Oxford University Press (OUP), Human Molecular Genetics, R2(19), p. R162-R168
DOI: 10.1093/hmg/ddq362
Full text: Download
Genomic tiling arrays, cDNA sequencing and, more recently, RNA-Seq have provided initial insights into the extent and depth of transcribed sequence across human and other genomes. These methods have led to greatly improved annotations of protein-coding genes, but have also identified transcription outside of annotated exons. One resultant issue that has aroused dispute is the balance of transcription of known exons against transcription outside of known exons. While non-genic ‘dark matter’ transcription was found by tiling arrays to be pervasive, it was seen to contribute only a small percentage of the polyadenylated transcriptome in some RNA-Seq experiments.

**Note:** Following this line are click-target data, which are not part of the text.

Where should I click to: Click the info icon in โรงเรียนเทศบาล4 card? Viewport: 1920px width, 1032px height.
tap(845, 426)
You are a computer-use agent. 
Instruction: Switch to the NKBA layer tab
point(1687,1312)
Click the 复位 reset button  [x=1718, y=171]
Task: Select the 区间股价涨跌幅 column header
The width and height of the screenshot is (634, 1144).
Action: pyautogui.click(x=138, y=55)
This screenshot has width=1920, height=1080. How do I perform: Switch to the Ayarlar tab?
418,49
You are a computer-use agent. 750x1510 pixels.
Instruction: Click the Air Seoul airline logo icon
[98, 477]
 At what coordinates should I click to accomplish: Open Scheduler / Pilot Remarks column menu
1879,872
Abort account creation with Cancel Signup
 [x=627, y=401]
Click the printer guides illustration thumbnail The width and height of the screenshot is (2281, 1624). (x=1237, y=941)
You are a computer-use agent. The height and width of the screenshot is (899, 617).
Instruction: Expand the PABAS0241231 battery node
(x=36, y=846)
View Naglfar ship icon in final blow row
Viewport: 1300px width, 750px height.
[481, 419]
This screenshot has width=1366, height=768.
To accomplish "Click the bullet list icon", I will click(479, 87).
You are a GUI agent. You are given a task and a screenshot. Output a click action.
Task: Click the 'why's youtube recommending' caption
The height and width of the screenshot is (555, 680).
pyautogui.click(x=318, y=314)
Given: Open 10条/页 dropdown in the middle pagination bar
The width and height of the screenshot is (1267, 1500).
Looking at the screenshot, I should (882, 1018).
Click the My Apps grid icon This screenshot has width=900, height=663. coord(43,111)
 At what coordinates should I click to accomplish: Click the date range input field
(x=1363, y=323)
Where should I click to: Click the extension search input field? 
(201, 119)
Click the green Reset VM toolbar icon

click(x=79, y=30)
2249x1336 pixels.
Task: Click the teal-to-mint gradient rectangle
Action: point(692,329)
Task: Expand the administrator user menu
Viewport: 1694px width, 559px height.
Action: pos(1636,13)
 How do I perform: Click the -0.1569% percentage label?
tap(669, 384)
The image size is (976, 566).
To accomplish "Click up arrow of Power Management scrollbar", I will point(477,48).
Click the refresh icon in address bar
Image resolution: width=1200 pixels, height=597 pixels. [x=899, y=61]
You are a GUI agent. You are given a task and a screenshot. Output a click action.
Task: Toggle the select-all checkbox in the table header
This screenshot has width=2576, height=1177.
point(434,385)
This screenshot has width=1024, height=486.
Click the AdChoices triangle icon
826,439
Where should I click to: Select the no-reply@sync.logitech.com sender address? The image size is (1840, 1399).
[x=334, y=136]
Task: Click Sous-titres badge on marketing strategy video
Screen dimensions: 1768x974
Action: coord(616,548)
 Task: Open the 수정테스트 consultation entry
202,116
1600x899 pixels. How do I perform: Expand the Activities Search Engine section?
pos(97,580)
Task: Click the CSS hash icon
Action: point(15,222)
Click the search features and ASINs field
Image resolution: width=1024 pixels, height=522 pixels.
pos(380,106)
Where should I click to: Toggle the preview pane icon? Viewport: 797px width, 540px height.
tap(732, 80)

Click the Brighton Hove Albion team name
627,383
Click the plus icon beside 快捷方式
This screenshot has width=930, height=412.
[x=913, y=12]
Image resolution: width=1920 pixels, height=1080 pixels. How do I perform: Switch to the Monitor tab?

This apparent contradiction has been compounded by a lack of clarity about what exactly constitutes a protein-coding gene. It remains unclear, for example, whether or not all transcripts that overlap on either strand within a genomic locus should be assigned to a single gene locus, including those that fail to share promoters, exons and splice junctions. The inability of tiling arrays and RNA-Seq to count transcripts, rather than exons or exon pairs, adds to these difficulties. While there is agreement that thousands of apparently non-coding loci are present outside of protein-coding genes in the human genome, there is vigorous debate of what constitutes evidence for their functionality. These issues will only be resolved upon the demonstration, or otherwise, that organismal or cellular phenotypes frequently result when non-coding RNA loci are disrupted.